Choosing a Blast Chiller for Your Commercial Operation
There are several considerations to keep in mind when comparing blast chillers.
Size. Think about how much product you'll need to chill, and how often. Decide if a countertop or floor model is better for your needs and where it can be installed. Measure the space available to ensure you select a model that fits your kitchen's floorplan and workflow.
Electrical Connections. Blast freezers come in different voltages and phases. Altering your building's electrical system or converting the unit in the field can be very costly, if it's even possible.
Features.
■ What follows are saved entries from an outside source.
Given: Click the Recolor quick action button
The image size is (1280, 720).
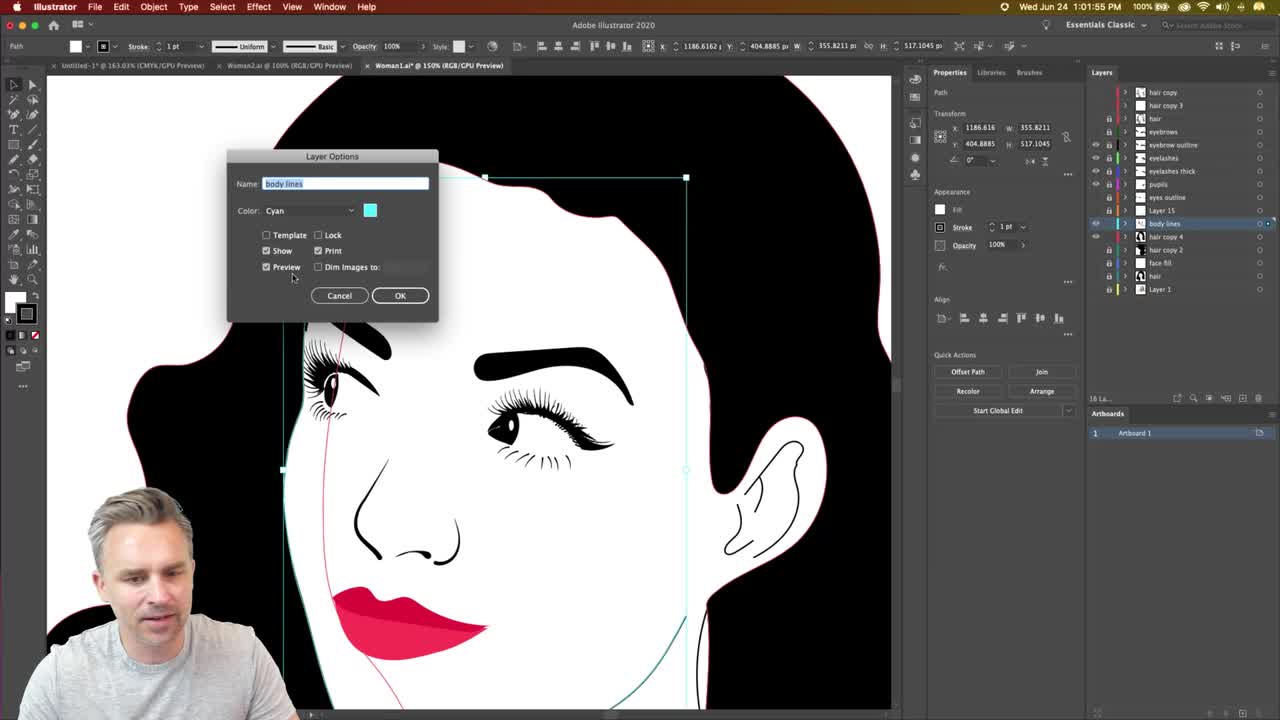Looking at the screenshot, I should click(x=967, y=391).
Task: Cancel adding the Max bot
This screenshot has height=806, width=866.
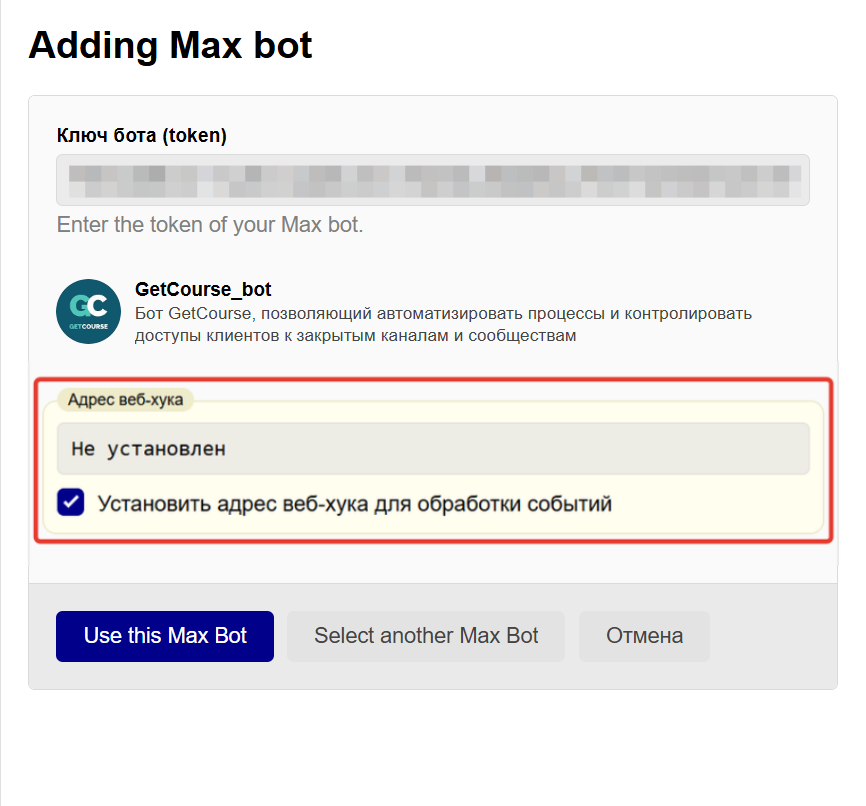Action: click(644, 636)
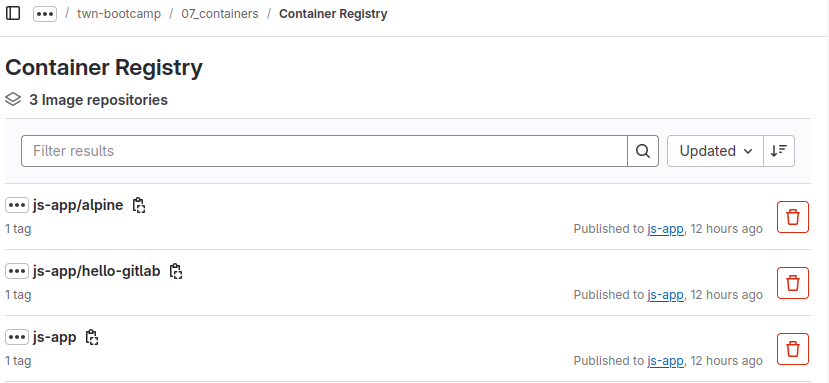Delete the js-app/hello-gitlab repository
The image size is (829, 383).
(793, 283)
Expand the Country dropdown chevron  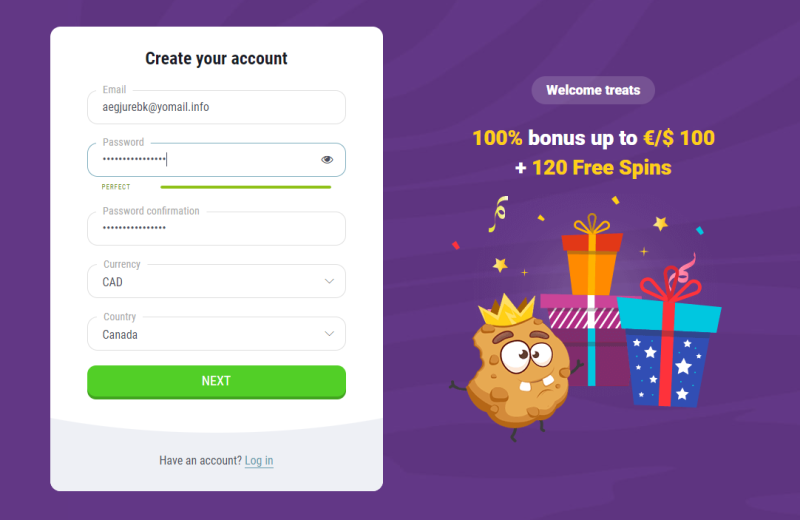[x=330, y=334]
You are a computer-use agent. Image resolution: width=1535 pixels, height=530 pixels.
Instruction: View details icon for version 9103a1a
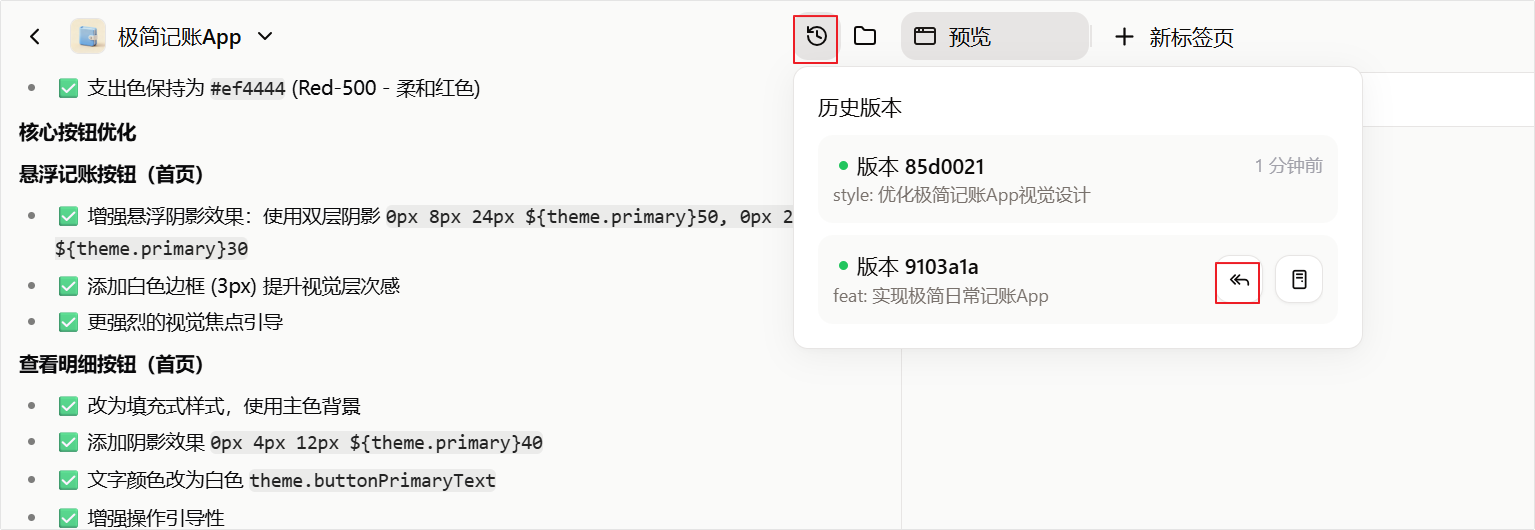pos(1299,280)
Some models activate automatically when food is added to the unit, while others can be controlled manually. Many blast chillers include integrated temperature probes so users can track multiple batches of food as it's chilled. Some provide HACCP-compliant temperature logging, simplifying record keeping.
For large-scale operations, you might opt for a roll-in model, enabling employees to move hundreds of pounds of product quickly in and out of the unit with the use of rolling food racks. If space is limited, an undercounter model can provide bulk storage with a low profile that leaves the unit's top free for light prepping or serving tasks.
Spending some time up front to determine all your venue's unique requirements and choose the best-fitting model can save a lot of time, money, and hassle later.